Projeto discute alfabetização para crianças autistas

Não é novidade que a alfabetização infantil de autistas é um desafio para os educadores, visto que, muitas vezes, essas crianças não processam as informações e estímulos da mesma forma que as outras fazem. Observando essa problemática, o Centro de Educação (CE/UFRN), por meio do Programa de Pós-graduação em Educação Especial (PPGEEsp), desenvolve um projeto de pesquisa com o intuito de avaliar os efeitos de um programa de capacitação de professores da rede pública de ensino do Rio Grande do Norte que atua com esse público. Com o título Comunicação Alternativa para Professores de alunos com Autismo: uma proposta interventiva, o estudo age na incorporação de recursos de Comunicação Alternativa e Ampliada (CAA) nas rotinas escolares de estudantes com Transtorno do Espectro Autista (TEA).
O TEA é um distúrbio do neurodesenvolvimento caracterizado por desenvolvimento atípico, manifestações comportamentais, déficits na comunicação e na interação social, podendo apresentar um repertório restrito de interesses e atividades, sendo possível perceber os sinais iniciais do transtorno nos primeiros meses de vida. Já a CAA trata das interações de pessoas com necessidades complexas de comunicação que contempla o uso de gestos manuais, símbolos gráficos, sistemas assistidos de voz e outros recursos para facilitação da comunicação.
O projeto de pesquisa é constituído de duas etapas. A primeira, no formato de curso teórico, destinado aos professores e gestores do Centro Municipal de Educação Infantil (CMEI), onde a pesquisa está sendo realizada, com profissionais de educação, gestores e graduandos dos cursos de Pedagogia e Fonoaudiologia da UFRN. Na segunda fase, os professores construirão, supervisionados pela professora Débora Nunes, recursos de CAA a serem utilizados com os estudantes com TEA.

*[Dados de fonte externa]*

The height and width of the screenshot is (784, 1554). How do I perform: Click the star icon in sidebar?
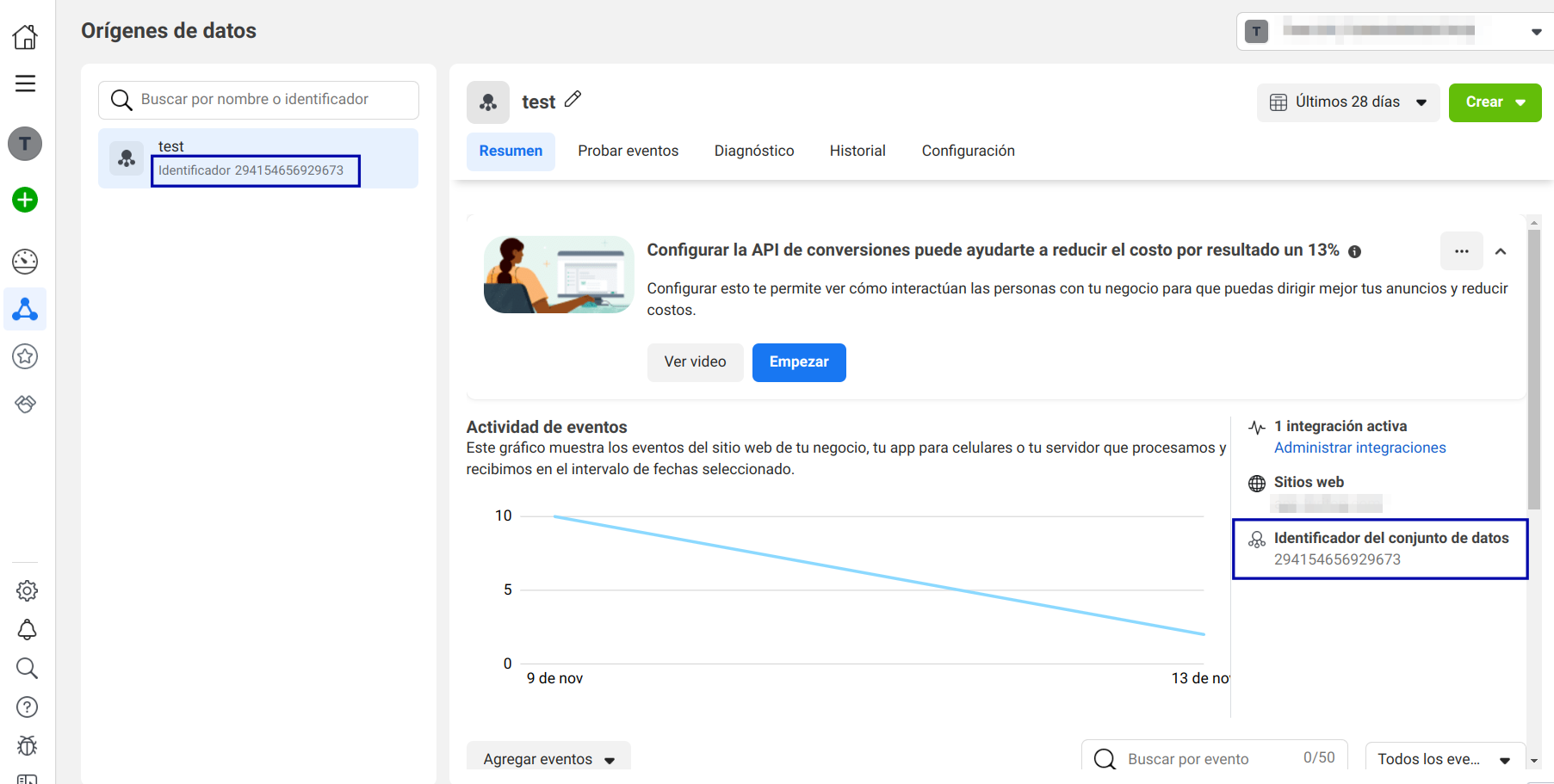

Segundo Débora, coordenadora da ação, o objetivo geral do projeto, no qual o curso faz parte, é capacitar professores da rede pública de ensino a incorporar recursos de CAA nas rotinas escolares de estudantes com TEA. A ação conta com o apoio de professores convidados, bolsistas e voluntários dos cursos de graduação em Pedagogia e Fonoaudiologia da Universidade. “O trabalho está sendo realizado em um CMEI, localizado nas proximidades do campus central da UFRN, que atende, atualmente, cerca de dez alunos (com autismo)”, explica.
Na etapa prática, os graduandos acompanharão os docentes na implementação dos recursos com as crianças. “Esta fase incluirá a produção de recursos de tecnologia assistiva, como pranchas de comunicação, rotinas visuais e outros materiais a serem utilizados durante a intervenção. O curso discute as práticas baseadas em evidências científicas, incluindo o uso de estratégias visuais que auxiliam a criança com autismo”, pontua a professora.
Débora Nunes destaca que faltam políticas públicas e investimentos na educação inicial e continuada, acarretando na falta de esclarecimentos sobre quem, de fato, é a pessoa com autismo. “É importante que todos aqueles que atuam com crianças com TEA conheçam suas potencialidades e dificuldades. É preciso transpor o conhecimento científico para as práticas escolares. Nesse sentido, a parceria entre escola e universidade é essencial”, reforça.
A docente acrescenta que, em consonância com o que tem sido discutido na literatura científica, o grupo optou por uma formação que busca atender às demandas específicas de um cenário, que tem suas especificidades. “Ademais, estamos focando na formação inicial e continuada, sendo que temos graduandos da Educação e Saúde, e professores que já estão atuando na rede”, esclarece a docente.
Para Gessica Girliane, estudante do curso de Pedagogia e bolsista do projeto, a temática sobre Autismo e Comunicação Alternativa é pouco divulgada, apesar de apresentar importância significativa para as pessoas com TEA. “Ações como essa podem auxiliar o professor na busca por diferentes estratégias em sala de aula, capacitando professores da Rede Pública de Ensino, levando em consideração discussões e trocas de conhecimentos”, conclui a estudante.